» PROBLEM STATEMENT
Every line from the one containing "351x264 pixels." to the end of the data below should be copied exactly, but pictures should not.

===== SOURCE MATERIAL

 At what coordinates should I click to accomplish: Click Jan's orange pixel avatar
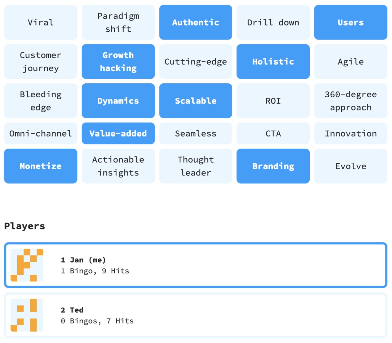click(27, 265)
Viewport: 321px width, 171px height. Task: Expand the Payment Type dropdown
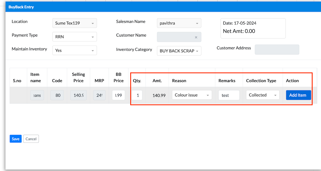[75, 37]
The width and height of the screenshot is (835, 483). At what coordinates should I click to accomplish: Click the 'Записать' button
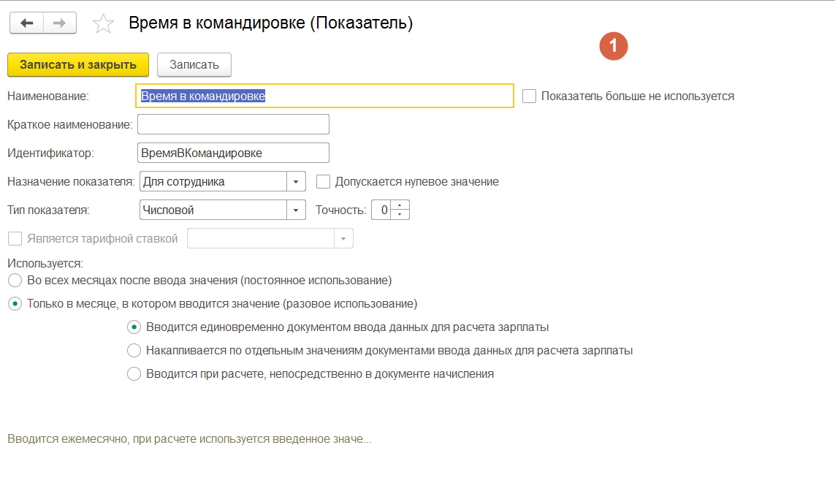tap(194, 64)
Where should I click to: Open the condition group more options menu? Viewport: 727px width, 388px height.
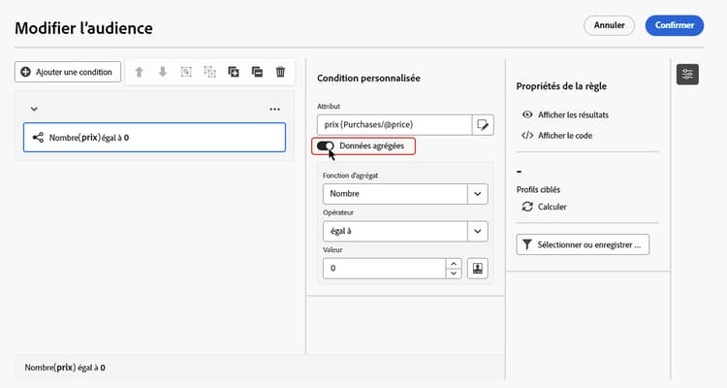274,110
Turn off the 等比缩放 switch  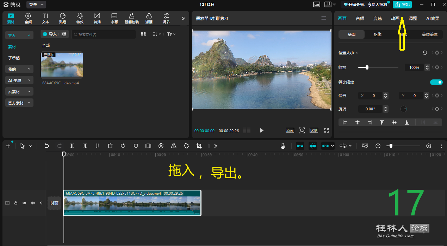436,82
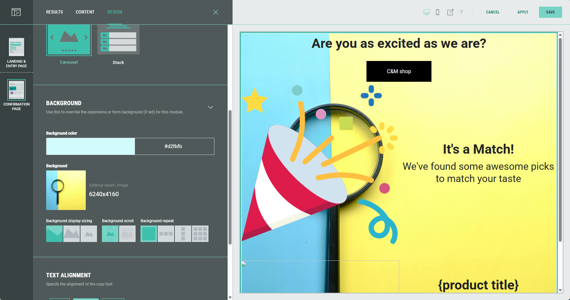This screenshot has height=300, width=570.
Task: Switch to mobile preview mode
Action: (437, 12)
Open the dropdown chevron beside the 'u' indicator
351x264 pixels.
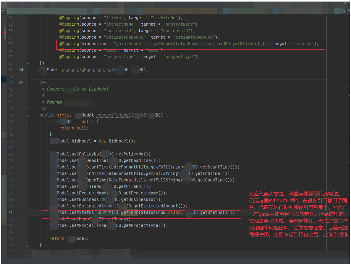pyautogui.click(x=349, y=10)
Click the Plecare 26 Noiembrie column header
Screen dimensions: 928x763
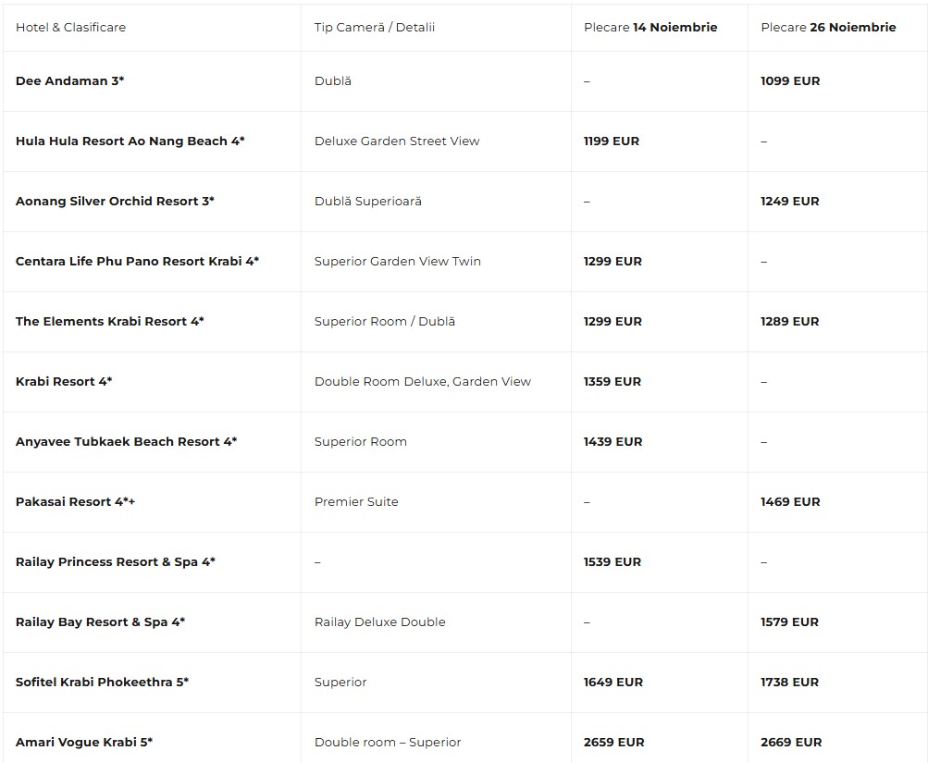(829, 27)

==========

» TASK RESULT
351x264 pixels.
pyautogui.click(x=349, y=10)
Click the Plecare 26 Noiembrie column header
Screen dimensions: 928x763
(829, 27)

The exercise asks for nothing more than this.